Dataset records
+ + + +
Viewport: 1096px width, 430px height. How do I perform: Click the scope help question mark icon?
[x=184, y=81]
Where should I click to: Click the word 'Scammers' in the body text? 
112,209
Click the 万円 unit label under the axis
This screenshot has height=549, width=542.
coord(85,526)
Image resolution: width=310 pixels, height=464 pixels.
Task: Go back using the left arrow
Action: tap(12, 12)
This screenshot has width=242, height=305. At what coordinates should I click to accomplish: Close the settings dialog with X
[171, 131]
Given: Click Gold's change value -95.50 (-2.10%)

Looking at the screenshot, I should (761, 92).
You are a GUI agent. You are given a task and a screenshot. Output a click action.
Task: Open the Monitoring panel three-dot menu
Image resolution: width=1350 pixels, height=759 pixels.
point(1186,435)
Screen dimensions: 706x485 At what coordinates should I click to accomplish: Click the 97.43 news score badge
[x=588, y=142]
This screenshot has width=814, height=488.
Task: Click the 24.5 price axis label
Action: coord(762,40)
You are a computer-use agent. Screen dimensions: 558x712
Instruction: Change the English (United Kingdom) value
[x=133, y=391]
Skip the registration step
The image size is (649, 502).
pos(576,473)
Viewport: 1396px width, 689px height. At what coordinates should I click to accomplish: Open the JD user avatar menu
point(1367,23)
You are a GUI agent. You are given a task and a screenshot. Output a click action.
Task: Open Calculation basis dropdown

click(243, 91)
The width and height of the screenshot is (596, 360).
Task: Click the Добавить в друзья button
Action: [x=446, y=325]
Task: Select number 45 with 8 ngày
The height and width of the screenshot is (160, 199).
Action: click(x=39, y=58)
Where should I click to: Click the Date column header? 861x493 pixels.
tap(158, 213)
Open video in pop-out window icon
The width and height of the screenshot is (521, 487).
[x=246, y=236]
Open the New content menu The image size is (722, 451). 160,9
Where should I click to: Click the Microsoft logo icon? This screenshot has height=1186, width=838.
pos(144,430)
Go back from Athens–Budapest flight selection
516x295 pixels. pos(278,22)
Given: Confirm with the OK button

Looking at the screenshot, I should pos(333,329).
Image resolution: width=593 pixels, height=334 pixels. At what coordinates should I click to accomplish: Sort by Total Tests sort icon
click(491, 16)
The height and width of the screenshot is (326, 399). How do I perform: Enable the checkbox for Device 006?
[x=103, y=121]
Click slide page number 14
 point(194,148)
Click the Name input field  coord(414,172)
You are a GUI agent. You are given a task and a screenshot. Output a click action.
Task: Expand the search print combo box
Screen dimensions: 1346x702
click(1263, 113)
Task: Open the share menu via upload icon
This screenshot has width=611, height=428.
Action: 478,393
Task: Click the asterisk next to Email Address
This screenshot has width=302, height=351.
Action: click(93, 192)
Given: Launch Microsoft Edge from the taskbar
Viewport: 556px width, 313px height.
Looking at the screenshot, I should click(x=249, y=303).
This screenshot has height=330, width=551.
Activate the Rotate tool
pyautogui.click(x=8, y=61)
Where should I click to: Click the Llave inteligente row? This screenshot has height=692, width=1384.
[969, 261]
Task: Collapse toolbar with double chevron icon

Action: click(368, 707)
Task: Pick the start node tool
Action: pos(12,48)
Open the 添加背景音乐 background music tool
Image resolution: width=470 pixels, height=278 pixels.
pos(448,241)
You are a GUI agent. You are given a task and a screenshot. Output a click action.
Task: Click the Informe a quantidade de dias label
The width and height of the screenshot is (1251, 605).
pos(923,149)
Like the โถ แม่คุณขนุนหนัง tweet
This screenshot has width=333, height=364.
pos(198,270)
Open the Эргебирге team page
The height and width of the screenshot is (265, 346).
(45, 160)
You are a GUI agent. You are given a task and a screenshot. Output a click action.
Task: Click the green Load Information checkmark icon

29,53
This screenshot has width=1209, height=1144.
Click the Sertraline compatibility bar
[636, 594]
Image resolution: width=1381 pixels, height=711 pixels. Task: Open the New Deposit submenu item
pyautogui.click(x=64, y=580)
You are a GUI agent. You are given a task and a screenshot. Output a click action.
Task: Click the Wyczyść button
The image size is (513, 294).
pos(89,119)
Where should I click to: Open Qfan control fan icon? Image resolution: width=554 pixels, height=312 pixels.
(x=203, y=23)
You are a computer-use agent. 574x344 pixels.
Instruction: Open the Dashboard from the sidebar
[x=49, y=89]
+ + + +
> YOUR GOAL
Restate the records word for word, keeping every line.

> FINAL ANSWER
Viewport: 1096px width, 430px height. How do I perform: Click the scope help question mark icon?
[x=184, y=81]
Where should I click to: Click the word 'Scammers' in the body text? 
112,209
Click the 万円 unit label under the axis
This screenshot has height=549, width=542.
coord(85,526)
Image resolution: width=310 pixels, height=464 pixels.
Task: Go back using the left arrow
Action: tap(12, 12)
This screenshot has width=242, height=305. At what coordinates should I click to accomplish: Close the settings dialog with X
[171, 131]
Given: Click Gold's change value -95.50 (-2.10%)

Looking at the screenshot, I should (761, 92).
You are a GUI agent. You are given a task and a screenshot. Output a click action.
Task: Open the Monitoring panel three-dot menu
Image resolution: width=1350 pixels, height=759 pixels.
point(1186,435)
Screen dimensions: 706x485 At what coordinates should I click to accomplish: Click the 97.43 news score badge
[x=588, y=142]
This screenshot has width=814, height=488.
Task: Click the 24.5 price axis label
Action: coord(762,40)
You are a computer-use agent. Screen dimensions: 558x712
Instruction: Change the English (United Kingdom) value
[x=133, y=391]
Skip the registration step
The image size is (649, 502).
pos(576,473)
Viewport: 1396px width, 689px height. At what coordinates should I click to accomplish: Open the JD user avatar menu
point(1367,23)
You are a GUI agent. You are given a task and a screenshot. Output a click action.
Task: Open Calculation basis dropdown

click(243, 91)
The width and height of the screenshot is (596, 360).
Task: Click the Добавить в друзья button
Action: [x=446, y=325]
Task: Select number 45 with 8 ngày
The height and width of the screenshot is (160, 199).
Action: click(x=39, y=58)
Where should I click to: Click the Date column header? 861x493 pixels.
tap(158, 213)
Open video in pop-out window icon
The width and height of the screenshot is (521, 487).
[x=246, y=236]
Open the New content menu The image size is (722, 451). 160,9
Where should I click to: Click the Microsoft logo icon? This screenshot has height=1186, width=838.
pos(144,430)
Go back from Athens–Budapest flight selection
516x295 pixels. pos(278,22)
Given: Confirm with the OK button

Looking at the screenshot, I should pos(333,329).
Image resolution: width=593 pixels, height=334 pixels. At what coordinates should I click to accomplish: Sort by Total Tests sort icon
click(491, 16)
The height and width of the screenshot is (326, 399). How do I perform: Enable the checkbox for Device 006?
[x=103, y=121]
Click slide page number 14
 point(194,148)
Click the Name input field  coord(414,172)
You are a GUI agent. You are given a task and a screenshot. Output a click action.
Task: Expand the search print combo box
Screen dimensions: 1346x702
click(1263, 113)
Task: Open the share menu via upload icon
This screenshot has width=611, height=428.
Action: 478,393
Task: Click the asterisk next to Email Address
This screenshot has width=302, height=351.
Action: click(93, 192)
Given: Launch Microsoft Edge from the taskbar
Viewport: 556px width, 313px height.
Looking at the screenshot, I should click(x=249, y=303).
This screenshot has height=330, width=551.
Activate the Rotate tool
pyautogui.click(x=8, y=61)
Where should I click to: Click the Llave inteligente row? This screenshot has height=692, width=1384.
[969, 261]
Task: Collapse toolbar with double chevron icon

Action: click(368, 707)
Task: Pick the start node tool
Action: pos(12,48)
Open the 添加背景音乐 background music tool
Image resolution: width=470 pixels, height=278 pixels.
pos(448,241)
You are a GUI agent. You are given a task and a screenshot. Output a click action.
Task: Click the Informe a quantidade de dias label
The width and height of the screenshot is (1251, 605).
pos(923,149)
Like the โถ แม่คุณขนุนหนัง tweet
This screenshot has width=333, height=364.
pos(198,270)
Open the Эргебирге team page
The height and width of the screenshot is (265, 346).
(45, 160)
You are a GUI agent. You are given a task and a screenshot. Output a click action.
Task: Click the green Load Information checkmark icon

29,53
This screenshot has width=1209, height=1144.
Click the Sertraline compatibility bar
[636, 594]
Image resolution: width=1381 pixels, height=711 pixels. Task: Open the New Deposit submenu item
pyautogui.click(x=64, y=580)
You are a GUI agent. You are given a task and a screenshot. Output a click action.
Task: Click the Wyczyść button
The image size is (513, 294).
pos(89,119)
Where should I click to: Open Qfan control fan icon? Image resolution: width=554 pixels, height=312 pixels.
(x=203, y=23)
You are a computer-use agent. 574x344 pixels.
Instruction: Open the Dashboard from the sidebar
[x=49, y=89]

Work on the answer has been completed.